Additionally, I see a lot of time being spent in wait/io/table/sql/handler
, presumably because of the hash_table_locks
. They are the top two consumers of time (in picoseconds):
SELECT EVENT_NAME, SUM_TIMER_WAIT
FROM performance_schema.events_waits_summary_global_by_event_name where event_name != "idle"
ORDER BY SUM_TIMER_WAIT DESC LIMIT 10;
# EVENT_NAME, SUM_TIMER_WAIT
'wait/io/table/sql/handler', '1300909619487480' # 1300s
'wait/synch/sxlock/innodb/hash_table_locks', '98099101074540' # 98s
'wait/io/file/innodb/innodb_data_file', '5035505718525'
'wait/io/socket/sql/client_connection', '344937541275'
'wait/synch/mutex/innodb/fil_system_mutex', '198749837865'
...
When I repeat this on the 5.6 server, I don't see the hash_table_locks
consuming time like this.
UPDATE #2:
To check if the disk is the bottleneck, I did the following.
I installed two identical EC2 instances. They are both i3.large (2 vCPU / 15.25 GB RAM) along with 1x425 GB SSD disk. On the first instance, I installed MySQL 5.7.25. On the second instance, I installed MariaDB 10.2.21. I kept the out of the box configuration for both. The query on MySQL still takes 30 minutes, but the MariaDB instance only takes 30 seconds! The versions of InnoDB are nearly identical: MySQL is running 5.7.25, and MariaDB is running 5.7.24. It seems to me this must be a configuration issue within MySQL, rather than a limitation of Innodb or the disk.

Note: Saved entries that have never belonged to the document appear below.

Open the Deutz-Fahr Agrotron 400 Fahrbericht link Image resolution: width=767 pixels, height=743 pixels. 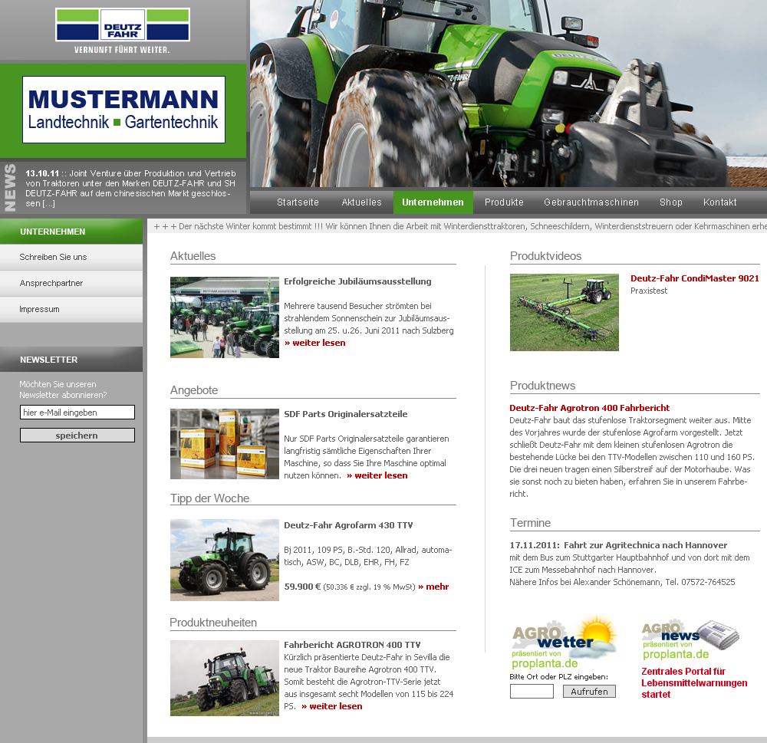pyautogui.click(x=589, y=408)
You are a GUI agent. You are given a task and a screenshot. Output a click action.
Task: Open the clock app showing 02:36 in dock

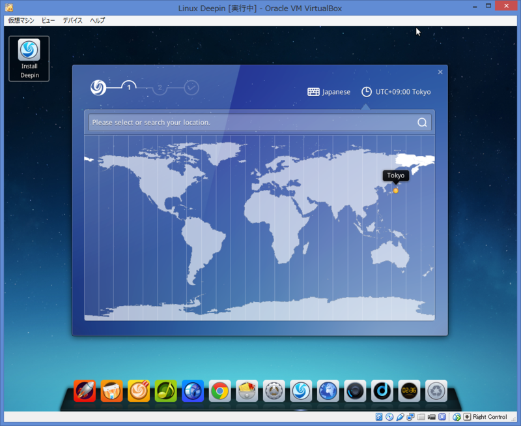coord(409,391)
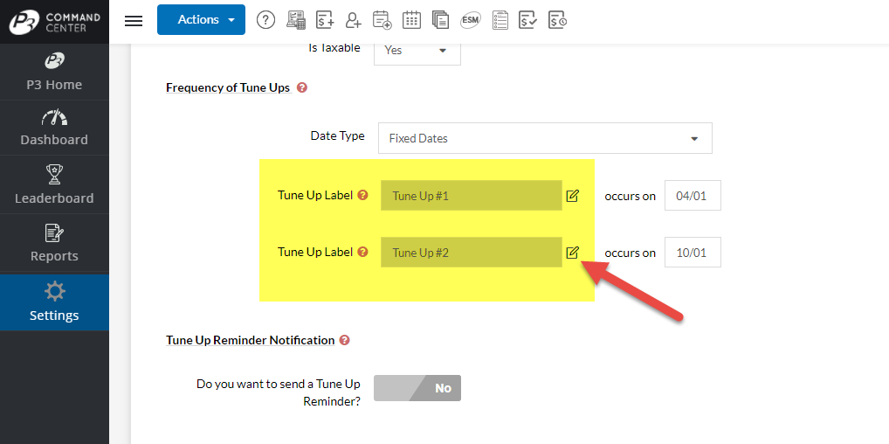Toggle the Tune Up Reminder switch

pos(417,388)
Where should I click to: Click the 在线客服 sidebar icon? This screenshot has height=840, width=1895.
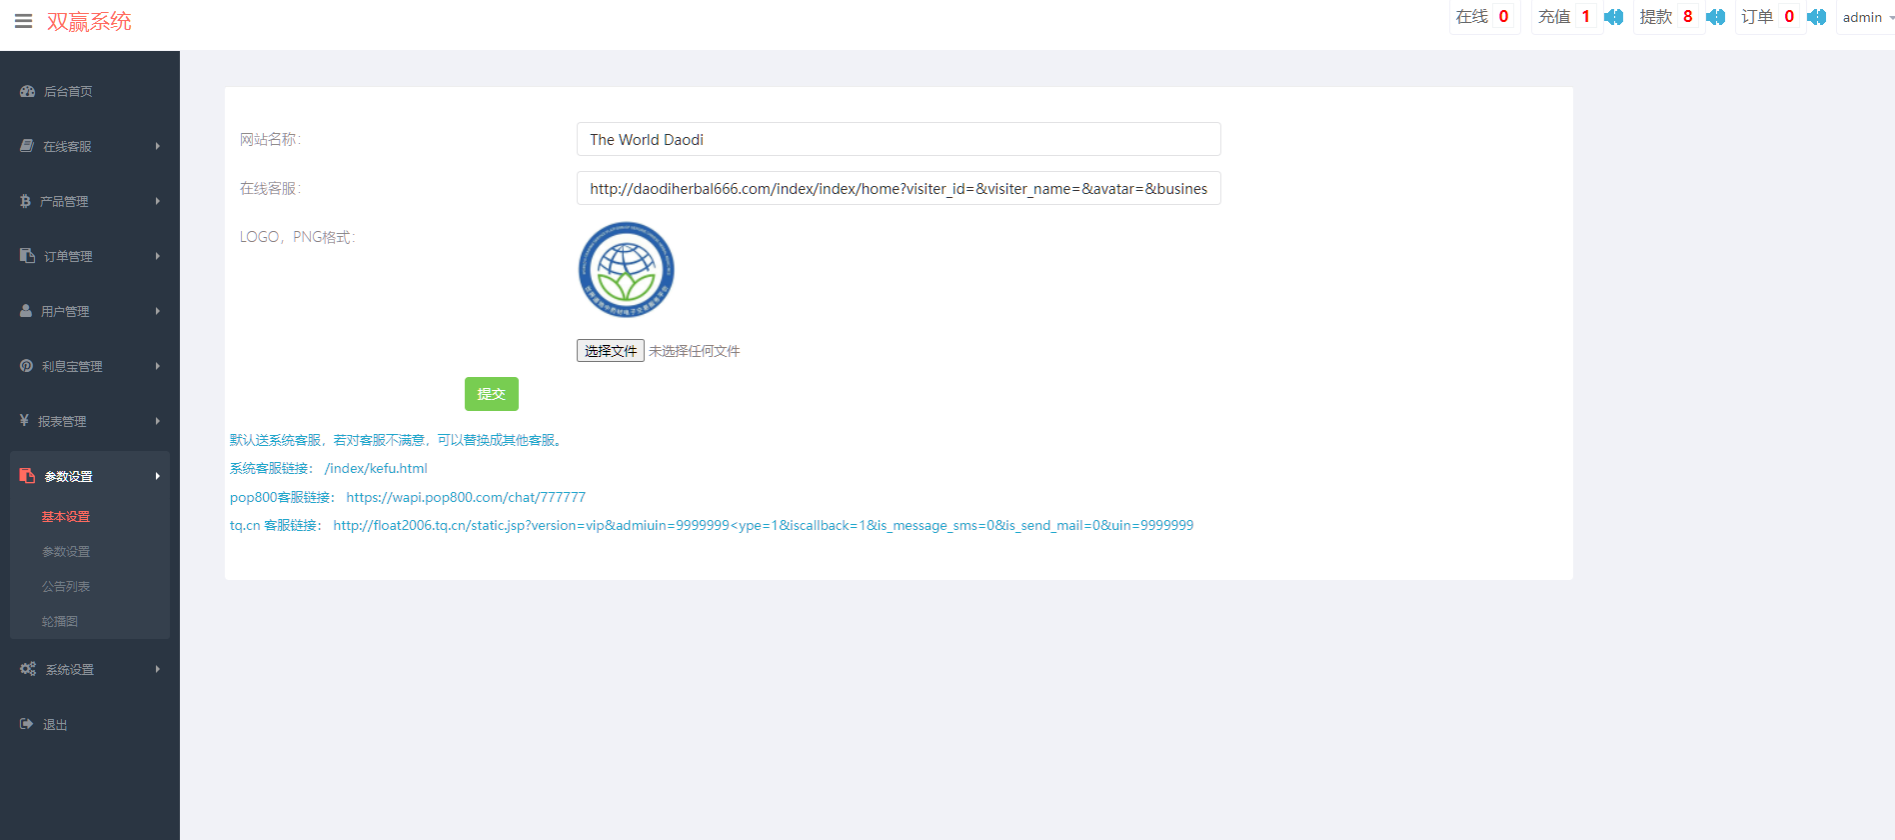(x=27, y=146)
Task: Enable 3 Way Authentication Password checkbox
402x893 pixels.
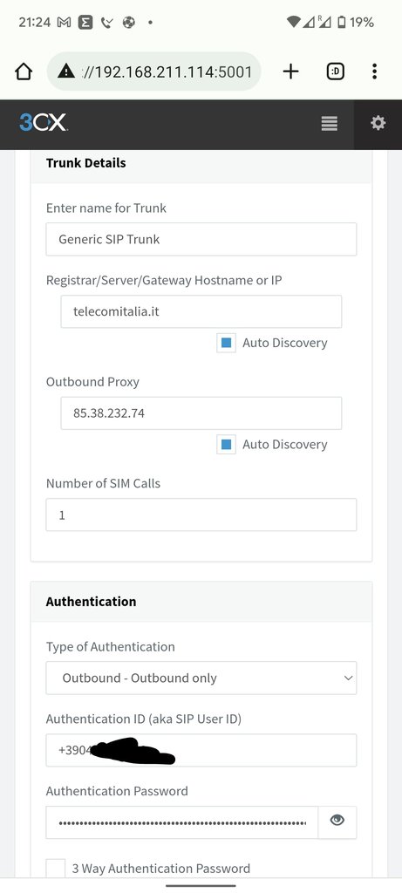Action: click(56, 868)
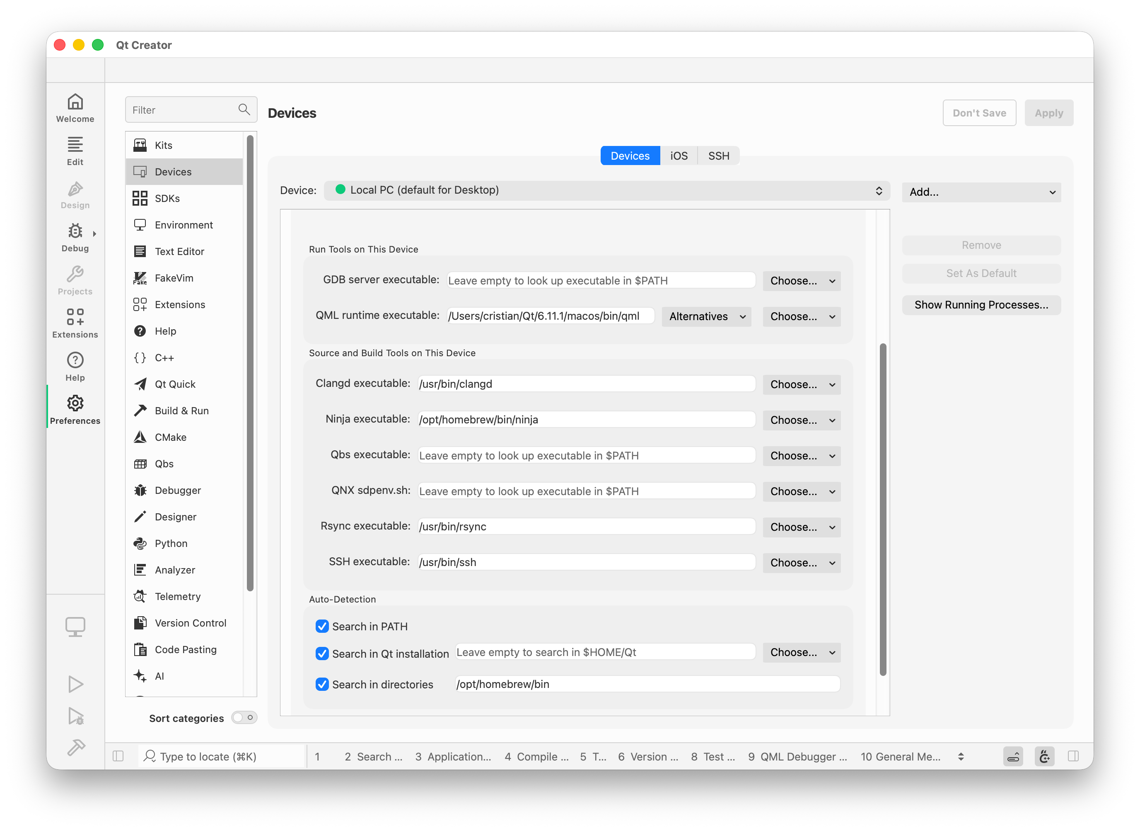Click the Run play button

coord(75,684)
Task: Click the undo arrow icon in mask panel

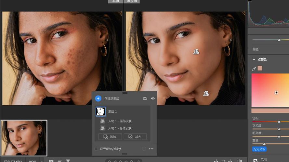Action: [145, 98]
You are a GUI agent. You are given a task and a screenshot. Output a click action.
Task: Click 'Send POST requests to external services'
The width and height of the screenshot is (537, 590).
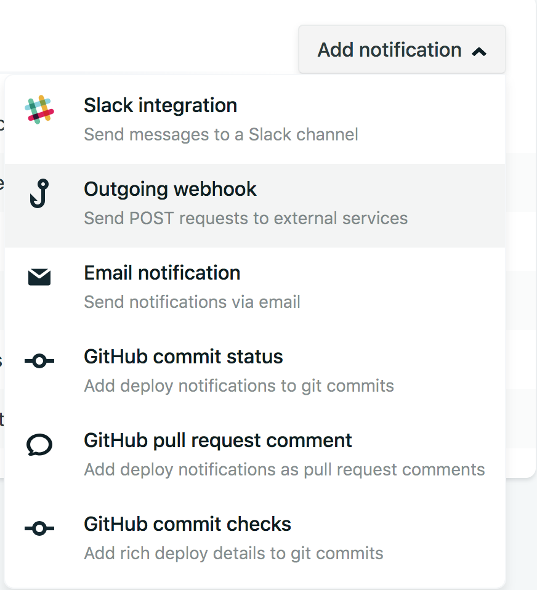[245, 218]
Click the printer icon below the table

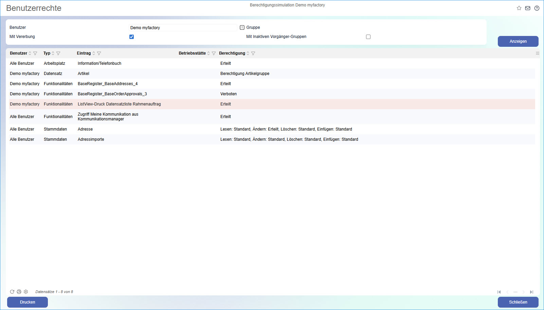pos(19,292)
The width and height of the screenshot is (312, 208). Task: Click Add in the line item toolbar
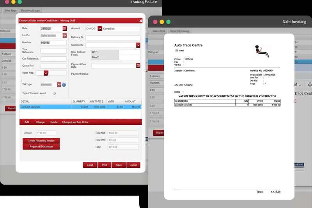coord(27,122)
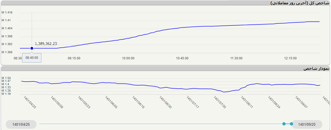Click the M 1.416 y-axis label
This screenshot has width=331, height=130.
point(7,13)
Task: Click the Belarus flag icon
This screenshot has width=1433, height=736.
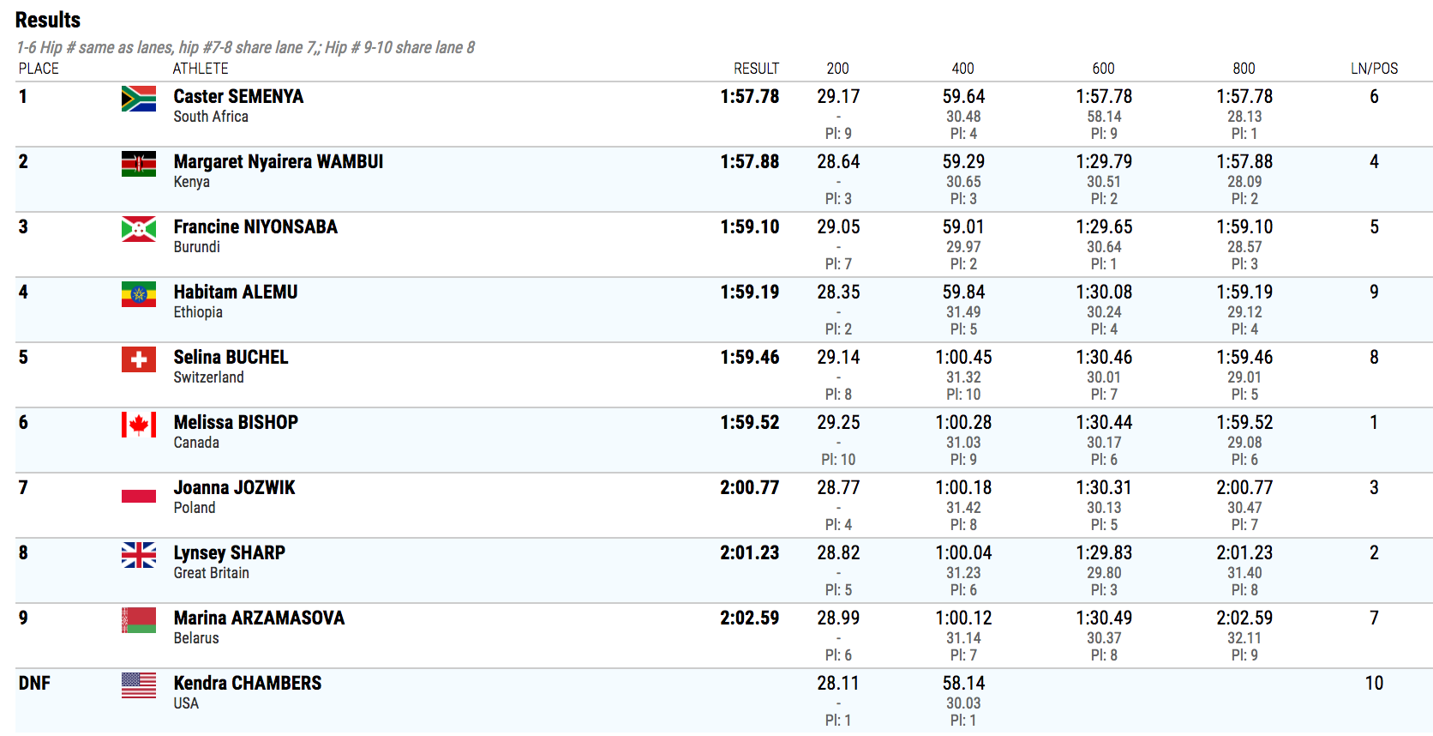Action: point(139,620)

Another update: within the MariaDB instance, the EXPLAIN is slightly different. There is a "using where" clause, and the tables are reversed. I attempted a STRAIGHT_JOIN to change the table order, but that didn't change anything:
# MariaDB
EXPLAIN SELECT SQL_NO_CACHE DISTINCT
Name,d.id,deviceType,issuedBy, description,avNum,CompanyName,
BrandName,dwNumber,quant,discDate,Type
FROM table_one d
JOIN table_two i ON d.id = i.id;
******************** 1. row *********************
id: 1
select_type: SIMPLE
table: i
type: ALL
possible_keys: idx_table_two_id
key:
key_len:
ref:
rows: 2496908
Extra: Using where; Using temporary
******************** 2. row *********************
id: 1
select_type: SIMPLE
table: d
type: eq_ref
possible_keys: PRIMARY
key: PRIMARY
key_len: 202
ref: mydb.i.id
rows: 1
Extra:
2 rows in set
I've also applied Wilson's suggested changes below, which have not resolved the issue.
UPDATE #3:
I've found something that looks significant. I enabled the query tracer on my 5.6 and 5.7 servers. I've attached their output here:
5.6: https://pastebin.com/KSTeTDdy
5.7: https://pastebin.com/3SaXNdCU
At the very end, I noticed the temporary tables are created differently:
# 5.6
{
"converting_tmp_table_to_myisam": {
"cause": "memory_table_size_exceeded",
"tmp_table_info": {
"table": "intermediate_tmp_table",
"row_length": 4570,
"key_length": 4585,
"unique_constraint": true,
"location": "disk (MyISAM)",
"record_format": "packed"
}
}
}
# 5.7
{
"converting_tmp_table_to_ondisk": {
"cause": "memory_table_size_exceeded",
"tmp_table_info": {
"table": "intermediate_tmp_table",
"row_length": 4575,
"key_length": 8,
"unique_constraint": true,
"location": "disk (InnoDB)",
"record_format": "packed"
}
}
}
5.6 is using MyISAM for the tmp table, and 5.7 is using InnoDB. Maybe this is why I'm seeing so many occurrences of wait/synch/sxlock/innodb/hash_table_locks
in 5.7? Could this have to do with InnoDB row level locking? The question is, is it possible to restore the old behavior to test?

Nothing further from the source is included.